I’m also having issues recreating torch.distributions.MultivariateNormal in Torch.

The Python problems
This is my attempt to write a Multivariate Normal Distribution in Torch, in Python. I’m not getting errors but I am getting a matrix with the size torch.Size([2, 2]) from this. I get a torch.Size([2]) as output when input the exact same tensors into torch.distributions.MultivariateNormal and take a sample or an rsample.
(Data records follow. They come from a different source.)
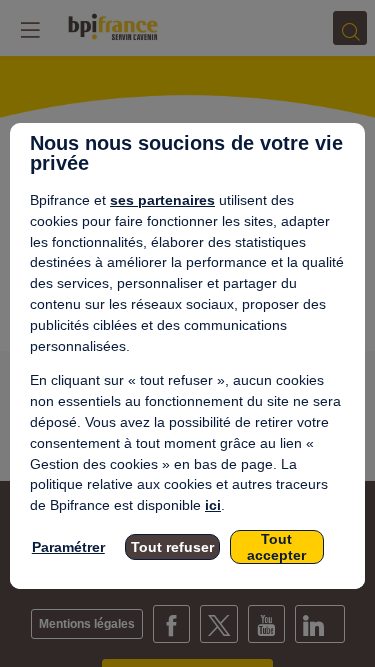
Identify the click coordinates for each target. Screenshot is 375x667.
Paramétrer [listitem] (68, 547)
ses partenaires (162, 200)
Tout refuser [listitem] (172, 547)
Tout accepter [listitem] (276, 547)
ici (213, 505)
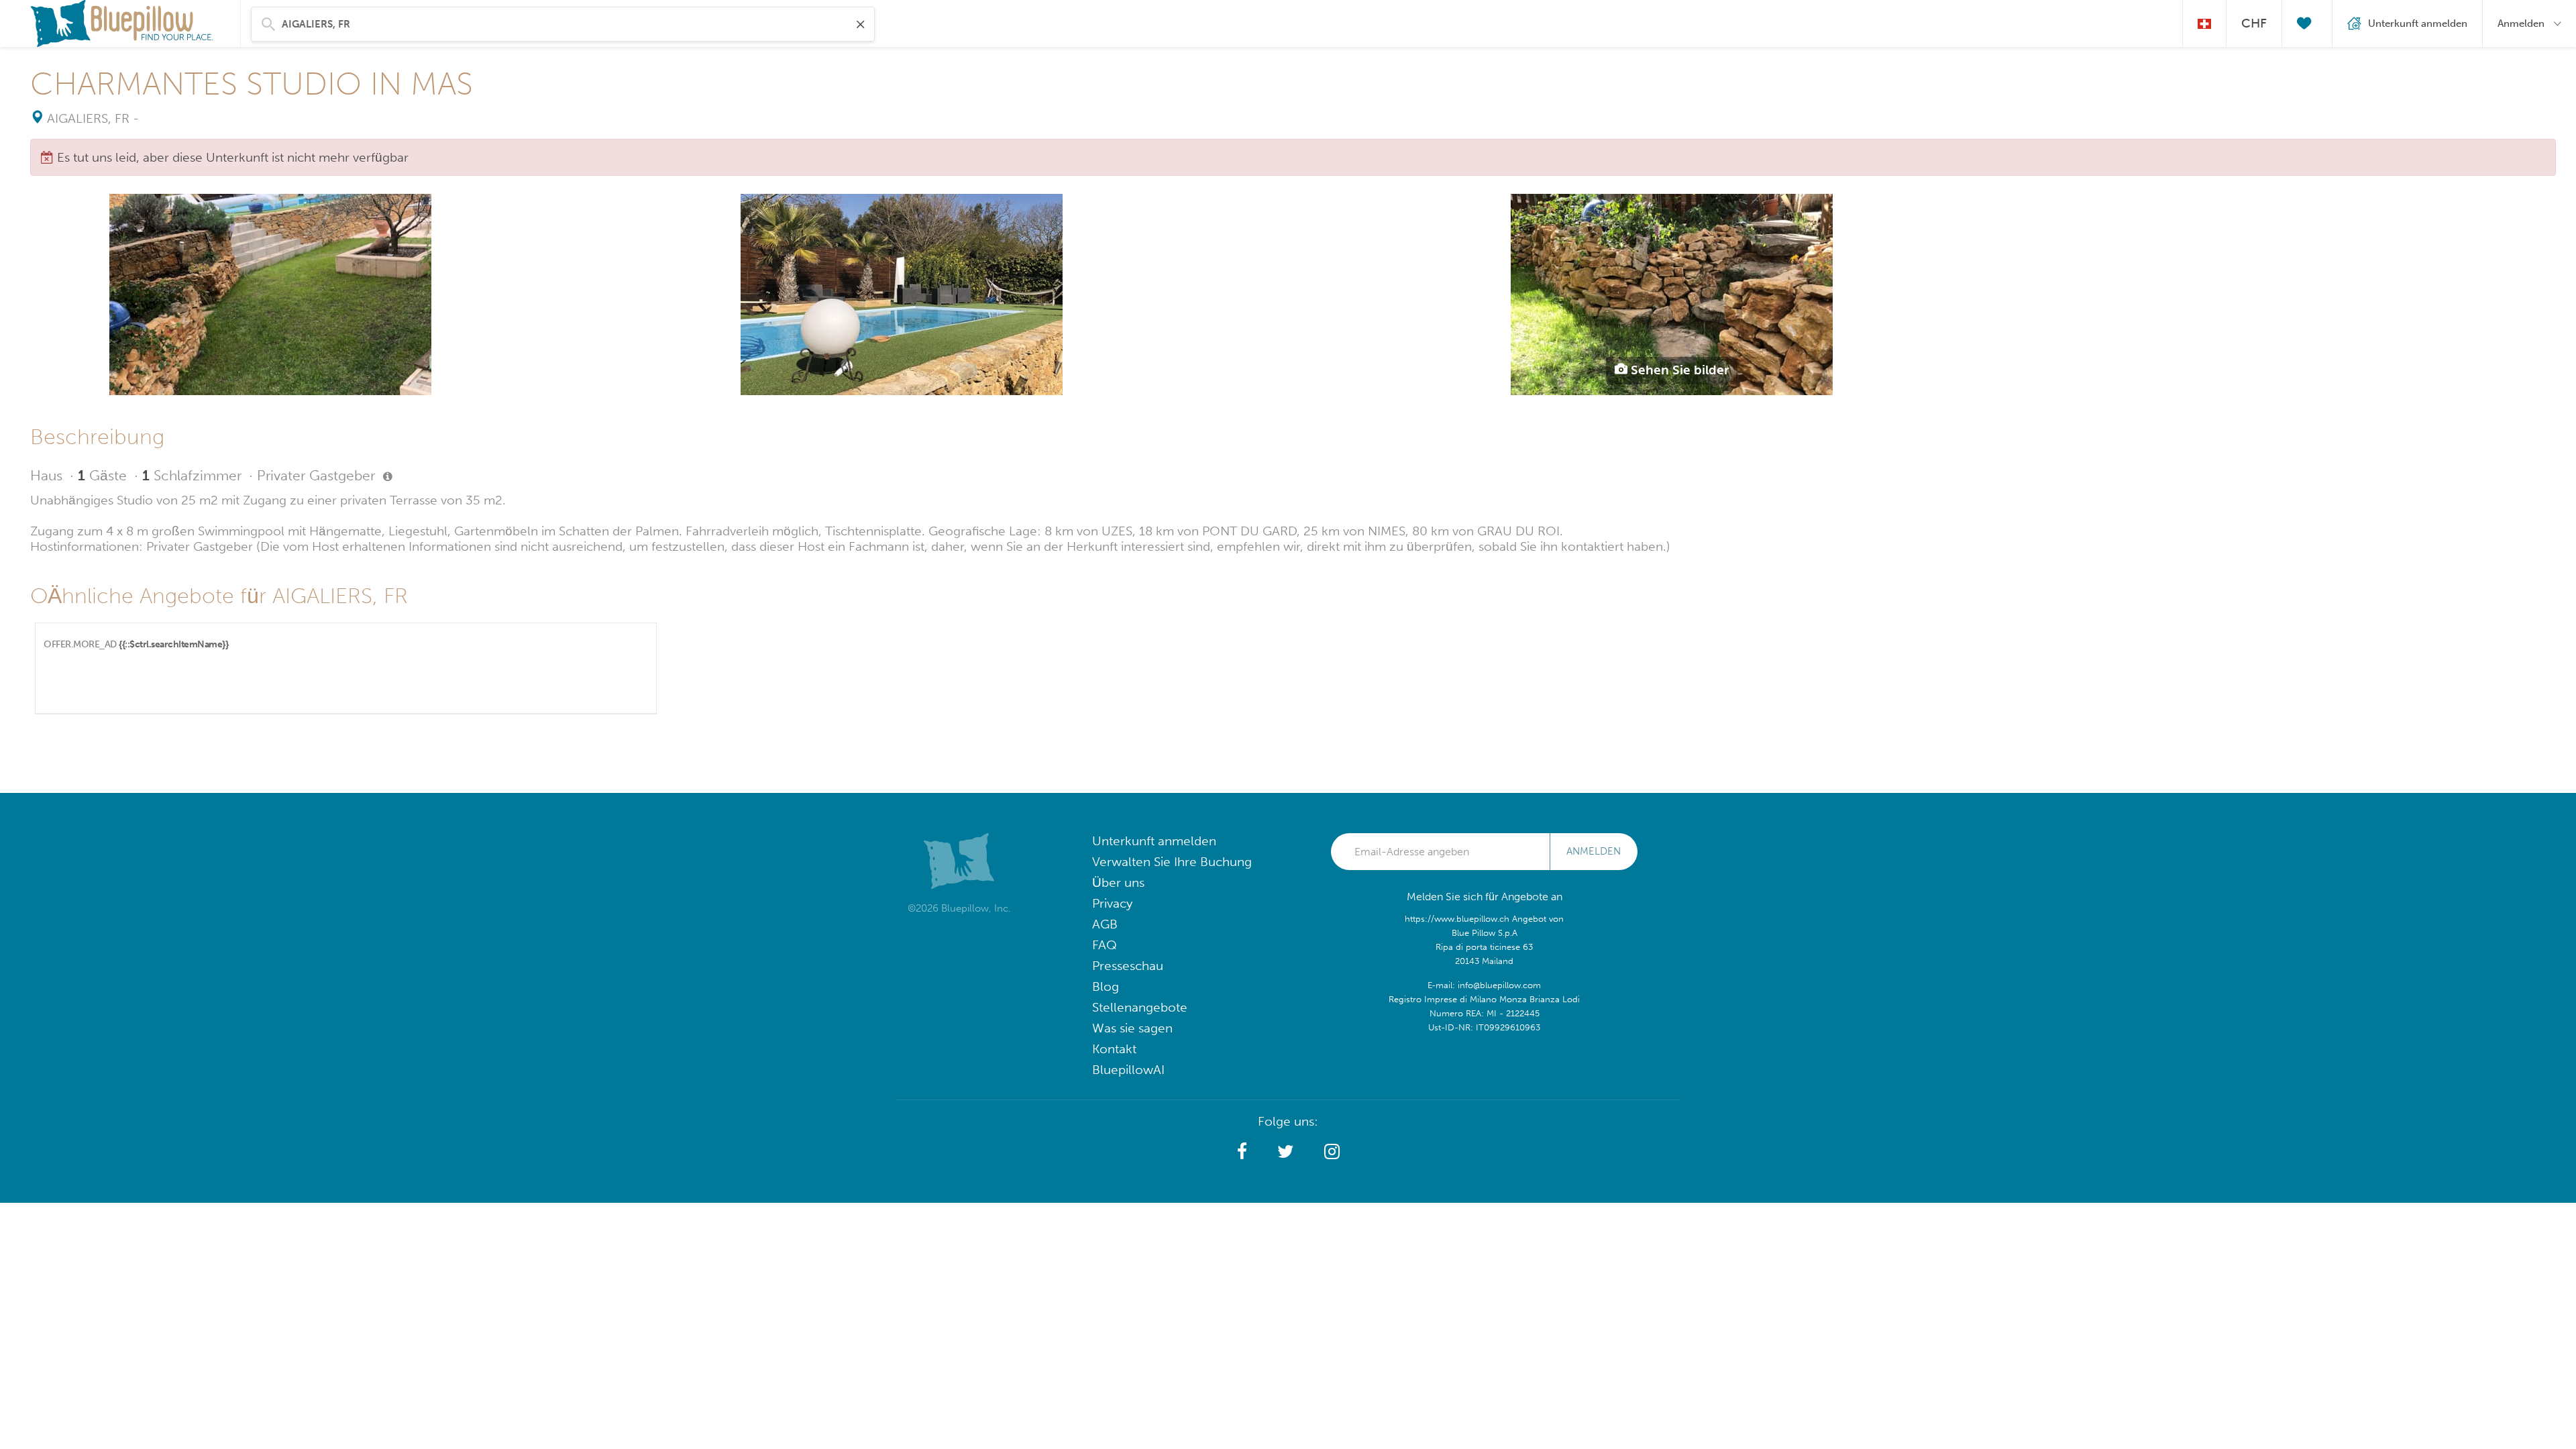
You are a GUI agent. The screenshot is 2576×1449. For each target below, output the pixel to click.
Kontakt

µ = torch.tensor([-0.5, 2.0])
cov = torch.tensor([[2.0, 8], [2.0, 40]])
pos_cov = cov @ cov.T 
Σ = torch.linalg.cholesky(pos_cov)

ε = torch.randn(1)

torch.det(torch.pi * 2 * Σ)**1/2 * torch.exp(torch.tensor(-1/2) * (ε - µ).T * Σ**-1 * (ε - µ))

Outputs a tensor like

tensor([[1182.5215,    0.0000],
        [1245.9080, 1102.0341]])

MultivariateNormal(µ, pos_cov).sample()
Outputs a tensor like
tensor([ 7.6214, 37.2902])

The LibTorch problems
I don’t see anything about a covarience matrix or Multivariate Normal Distribution in the CUDA DistributionTemplates.cu file

I know my Python implimentation of the Multivariate Normal Distribution doesn’t match the torch.distributions.MultivariateNormal function, but I tried implementing what I have in LibTorch.

#include <torch/torch.h>

class MultivariateNormalx{
    torch::Tensor mean, stddev, var;
public:
    MultivariateNormalx(const torch::Tensor &mean, const torch::Tensor &std) : mean(mean), stddev(std), var(std * std) {}

    torch::Tensor rsample() {
        auto device = torch::cuda::is_available() ? torch::kCUDA : torch::kCPU;
        auto eps = torch::randn(1).to(device);
        auto cholesky = torch::linalg::cholesky(torch::matmul(stddev.transpose(0, 1), stddev));
        auto pi = torch::tensor(3.141592653589793);
        return pow(torch::det(pi * 2 * cholesky), 1/2) * torch::exp(-1/2 * (eps - mean).transpose(0, 1) * pow(cholesky, -1) * (eps - mean));
    }
};

torch::Tensor μ = torch::tensor({{-0.5, 2.0}, {-0.5, 2.0}});
torch::Tensor cov = torch::tensor({{2.0, 8.0}, {2.0, 40.0}});

int main () {

    std::cout << MultivariateNormalx(μ, cov).rsample();

}

Always returns…

 1 -nan
 1  1
[ CPUFloatType{2,2} ]

I know this post is somewhat old, but I had to implement this distribution and came across this post. There’s a few fixes that need to be done to OP’s function.

Fix one: Matrix multiplication is not commutative, unlike regular multiplication. The order matters, and the matrices were accidentally supplied backwards.

Fix two: OP was a tad careless with their divisions or their brain was stuck in Python mode and forgot C will gladly do integer division without floating-point promotion where it can. As such, both divisions of constant integers resulted in zero because all remainder was discarded by integer division. Add a “.0” suffix to each constant to force floating-point division, or skip the compile-time division entirely and supply 0.5 and -0.5 respectively.

Suggestion one: Drop the ‘var’ property, it’s not used. Probably left in from debugging.

Suggestion two: Probably want to rename both pow(…) to at::pow(…) to disambiguate in case the std namespace is being used.

Suggestion three: Use M_PI (from cmath) for pi instead of defining your own inline constant, and the instantiation of the pi tensor should probably just be inlined since it’s only used once. It’s a shame that torch::pi doesn’t existing in libtorch, really odd that they omitted it.